Here's a short article I wrote for City newspaper on internet oddity, UrbanDictionary.com:
Read here, or below:

Think you're hip? Can you understand the mock conversation below?
Bob: Man, I have such a food baby! Djeetyat?
Jill: No. The cinemuck really turned my scrangina.
Bob: Shaw, it was skody! Let's globnick.
Jill: Sounds like a larf.
If you have no idea what Bob and Jill are discussing, then you obviously haven't been introduced to UrbanDictionary.com, an online community-edited slang dictionary. Started by Aaron Peckham in 2001, the website boasts more than 1 million entries, and almost 2,000 new ones are added each day. New entries are frequently repeats, and the site allows users to vote on entries (thumbs up or thumbs down) so that entries with higher ratings take prominence on the page.
Many of the words and phrases featured on UrbanDictionary.com are common sayings (like "cool"), some were derived from television, movies, or other pop-culture venues (and Urban Dictionary does its best to note the origins). Some entries are instances of offbeat vernacular, and at times, they are simply words made up by the site's users.
Most Gen-X and Gen-Y'ers will recognize terms like "drunk-dialing," defined by Urban Dictionary as making a phone call while inebriated to former flings, ex-boyfriends or girlfriends, or guys or girls that you want to hook up with; "shoulder surfing," looking over the shoulder(s) of a person with whom you are currently engaged in conversation to see if you can find someone better to talk to; or "rock star parking," the rare occurrence of obtaining a parking space directly outside the door of a bar, club, or restaurant.
But other words and expressions, like the ones used in the mock conversation above, are so new that they haven't yet made our everyday vocabulary.
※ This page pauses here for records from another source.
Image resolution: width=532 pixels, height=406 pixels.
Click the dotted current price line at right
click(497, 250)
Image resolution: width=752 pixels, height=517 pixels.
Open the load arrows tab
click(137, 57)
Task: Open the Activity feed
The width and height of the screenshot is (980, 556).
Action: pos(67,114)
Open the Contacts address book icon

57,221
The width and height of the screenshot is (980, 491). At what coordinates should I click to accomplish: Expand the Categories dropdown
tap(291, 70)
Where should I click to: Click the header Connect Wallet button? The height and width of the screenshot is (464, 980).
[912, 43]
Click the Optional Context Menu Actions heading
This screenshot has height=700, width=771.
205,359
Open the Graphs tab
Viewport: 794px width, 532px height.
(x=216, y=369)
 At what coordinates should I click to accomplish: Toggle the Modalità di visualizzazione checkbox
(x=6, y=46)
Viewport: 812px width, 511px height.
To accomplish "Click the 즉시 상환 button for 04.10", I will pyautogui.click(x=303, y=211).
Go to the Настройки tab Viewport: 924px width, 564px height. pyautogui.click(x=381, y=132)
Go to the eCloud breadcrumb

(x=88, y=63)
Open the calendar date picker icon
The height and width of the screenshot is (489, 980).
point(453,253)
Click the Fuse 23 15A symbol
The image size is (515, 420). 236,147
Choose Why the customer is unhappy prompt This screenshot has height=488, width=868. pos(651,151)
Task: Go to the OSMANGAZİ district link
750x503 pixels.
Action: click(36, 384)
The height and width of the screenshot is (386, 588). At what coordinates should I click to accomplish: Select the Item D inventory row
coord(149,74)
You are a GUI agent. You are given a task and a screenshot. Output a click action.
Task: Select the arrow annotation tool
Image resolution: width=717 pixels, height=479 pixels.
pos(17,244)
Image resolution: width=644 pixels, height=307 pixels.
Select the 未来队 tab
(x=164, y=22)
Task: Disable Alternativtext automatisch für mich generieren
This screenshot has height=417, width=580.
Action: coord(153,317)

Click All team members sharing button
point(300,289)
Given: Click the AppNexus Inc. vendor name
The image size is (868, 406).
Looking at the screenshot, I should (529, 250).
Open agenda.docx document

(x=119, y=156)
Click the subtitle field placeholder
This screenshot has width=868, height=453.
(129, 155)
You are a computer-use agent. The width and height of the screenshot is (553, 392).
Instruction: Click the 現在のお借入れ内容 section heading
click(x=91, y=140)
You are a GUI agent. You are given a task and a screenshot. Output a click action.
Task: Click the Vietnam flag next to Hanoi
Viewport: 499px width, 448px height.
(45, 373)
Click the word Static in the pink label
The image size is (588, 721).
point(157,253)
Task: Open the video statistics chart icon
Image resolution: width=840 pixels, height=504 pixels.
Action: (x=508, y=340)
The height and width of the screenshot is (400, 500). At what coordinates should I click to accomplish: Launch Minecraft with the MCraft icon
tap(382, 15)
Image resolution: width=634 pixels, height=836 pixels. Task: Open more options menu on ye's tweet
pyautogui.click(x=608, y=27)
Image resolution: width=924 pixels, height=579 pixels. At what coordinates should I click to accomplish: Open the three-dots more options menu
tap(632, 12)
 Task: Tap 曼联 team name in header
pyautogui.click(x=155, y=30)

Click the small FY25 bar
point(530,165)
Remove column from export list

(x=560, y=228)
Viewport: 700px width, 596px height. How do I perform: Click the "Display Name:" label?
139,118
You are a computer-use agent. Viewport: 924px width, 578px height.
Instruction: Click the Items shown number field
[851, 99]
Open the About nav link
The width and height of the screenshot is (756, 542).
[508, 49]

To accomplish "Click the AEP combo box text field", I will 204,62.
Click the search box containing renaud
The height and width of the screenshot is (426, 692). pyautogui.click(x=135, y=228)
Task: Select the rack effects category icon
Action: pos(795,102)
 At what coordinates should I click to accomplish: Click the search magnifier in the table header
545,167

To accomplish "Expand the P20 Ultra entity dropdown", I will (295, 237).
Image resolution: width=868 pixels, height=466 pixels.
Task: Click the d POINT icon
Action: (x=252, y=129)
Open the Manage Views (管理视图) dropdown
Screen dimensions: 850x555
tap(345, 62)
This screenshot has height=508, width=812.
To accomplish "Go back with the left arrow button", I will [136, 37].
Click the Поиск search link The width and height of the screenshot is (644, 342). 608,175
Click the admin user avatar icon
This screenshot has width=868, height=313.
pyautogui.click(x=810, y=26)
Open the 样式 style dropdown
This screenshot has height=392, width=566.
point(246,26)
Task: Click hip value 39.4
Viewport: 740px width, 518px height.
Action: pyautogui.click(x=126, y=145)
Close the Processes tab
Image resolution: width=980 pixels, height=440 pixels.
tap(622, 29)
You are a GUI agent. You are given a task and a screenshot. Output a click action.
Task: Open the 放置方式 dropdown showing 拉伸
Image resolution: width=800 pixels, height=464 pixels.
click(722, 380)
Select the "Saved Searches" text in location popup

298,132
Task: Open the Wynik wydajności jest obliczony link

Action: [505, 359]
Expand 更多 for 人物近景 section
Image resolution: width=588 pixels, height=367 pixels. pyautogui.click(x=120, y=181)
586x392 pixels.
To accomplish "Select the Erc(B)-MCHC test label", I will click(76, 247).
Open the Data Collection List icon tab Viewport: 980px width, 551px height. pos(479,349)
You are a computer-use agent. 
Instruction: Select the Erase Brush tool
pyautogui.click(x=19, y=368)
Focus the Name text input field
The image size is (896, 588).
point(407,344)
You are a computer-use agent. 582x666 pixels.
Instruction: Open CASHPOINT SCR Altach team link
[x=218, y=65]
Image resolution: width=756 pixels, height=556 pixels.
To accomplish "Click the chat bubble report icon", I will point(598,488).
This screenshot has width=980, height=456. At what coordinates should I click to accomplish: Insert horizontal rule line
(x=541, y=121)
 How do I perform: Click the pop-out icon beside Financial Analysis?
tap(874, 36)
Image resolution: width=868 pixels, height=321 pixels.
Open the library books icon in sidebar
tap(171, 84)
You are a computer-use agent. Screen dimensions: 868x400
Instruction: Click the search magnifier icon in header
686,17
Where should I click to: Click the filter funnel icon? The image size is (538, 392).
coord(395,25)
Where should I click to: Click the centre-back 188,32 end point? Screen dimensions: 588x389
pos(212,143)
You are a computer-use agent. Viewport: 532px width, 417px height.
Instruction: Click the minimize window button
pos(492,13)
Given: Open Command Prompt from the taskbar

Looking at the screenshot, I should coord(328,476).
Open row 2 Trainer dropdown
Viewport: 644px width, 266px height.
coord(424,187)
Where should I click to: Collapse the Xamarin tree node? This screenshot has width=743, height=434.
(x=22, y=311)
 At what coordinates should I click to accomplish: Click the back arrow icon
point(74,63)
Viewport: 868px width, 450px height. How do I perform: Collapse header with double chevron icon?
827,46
This is why Urban Dictionary's cultural role is twofold. It serves as a reference for individuals (and often businesses trying to market to younger, hip audiences). And as a continually updated database, it actually works to create new cultural expressions instead of being a mere reference for existing urban slang.
In the fall of 2005, Urban Dictionary expanded from just a website to a printed reference guide. The 352-page book contains only about 2,000 definitions from the website's massive collection. With online updates taking place daily, the book was outdated before it is even released. In other words, it is so five minutes ago.
Check it out at www.urbandictionary.com. It's da bomb.

3.01.2007

Review of Carrie Mae Weems exhibit in Rochester

Read the review written for City newspaper in Rochester here, or below:

Many modern women are hesitant to admit that they are feminists. The term typically requires clarification via a string of qualifiers, given the myriad negative cultural connotations and a history defined by divided opinion. Identifying as a feminist is even trickier for the feminist artist, who is already positioned outside a world often reserved for the male genius, resulting in further categorization and placement in a marginalized position. Carrie Mae Weems, an internationally renowned female, African-American photographer who often bitingly confronts issues of gender and race in her artwork, is no stranger to this concept. In fact, Weems uses the complications inherent in being a female artist as fuel for her work, flipping stereotypes and playing on viewers' assumptions in order to usurp them.
Currently on display at the University of Rochester's Hartnett Gallery, All About Eve is a cross-section of Weems' work from 1990 to 2006 that directly confronts gender issues. The exhibition's title evokes a dual meaning: the 1950 film of the same name and the biblical Eve. The artwork in the exhibition mirrors the title's multifaceted meaning as well, containing pieces that force viewers to explore several different female identity constructs --- the virgin and the whore, the mother and the daughter, the seducer and the seduced, the passive object and the aggressive subject.
Working with Hartnett Gallery director Derek Rushton, Weems selected 19 works from six distinct series and arranged them in a way that utilizes the gallery's idiosyncratic shape. Situated within Wilson Commons --- an oddly shaped building designed by architect I.M. Pei --- the triangular gallery provides a challenge to both artists and curators, but Weems and Rushton successfully use the space so that it actually enhances the work's strengths.
The left wall of the gallery, covered in a Weems-designed black-and-white wallpaper featuring a recurring female figure, contains a triptych from the series The Shape of Things (1993), and six photographs from the series Not Manet's Type (1997). The right wall is filled with five images from Weems' Kitchen Table (1990) series and three photographs from the series Framed by Modernism (1999).
The cleverest use of the gallery's space is where Weems has situated the piece The Apple of Adam's Eye (1995), a fabric folding screen that cuts across the acute corner connecting the gallery's left and right walls. The crimson partition employs a silk-screened image of a woman, shrouded in a royal blue sheet, and gold embroidered text to retell the biblical story of Adam and Eve. The front side of the panel reads "She'd always been the apple of Adam's Eye," but it is on the reverse side, which requires viewers to "trespass" into a tight corner, where Weems has left the rest of her humorous retelling: "Temptation my ass, desire has its place, and besides, they were both doomed from the start."
In the piece itself, Weems merges her talent as a visual artist and her acerbic humor. By selecting its unconventional gallery positioning, the poignancy is actually augmented. Forcing viewers to squeeze between the wall and the partition to view the back part of the screen is risky --- some patrons may be too timid to navigate the tight area and others will feel awkward as they work their way into the confined corner --- but it's necessary, as it heightens the themes of trespass and negotiation of space that are so common in Weems' artwork.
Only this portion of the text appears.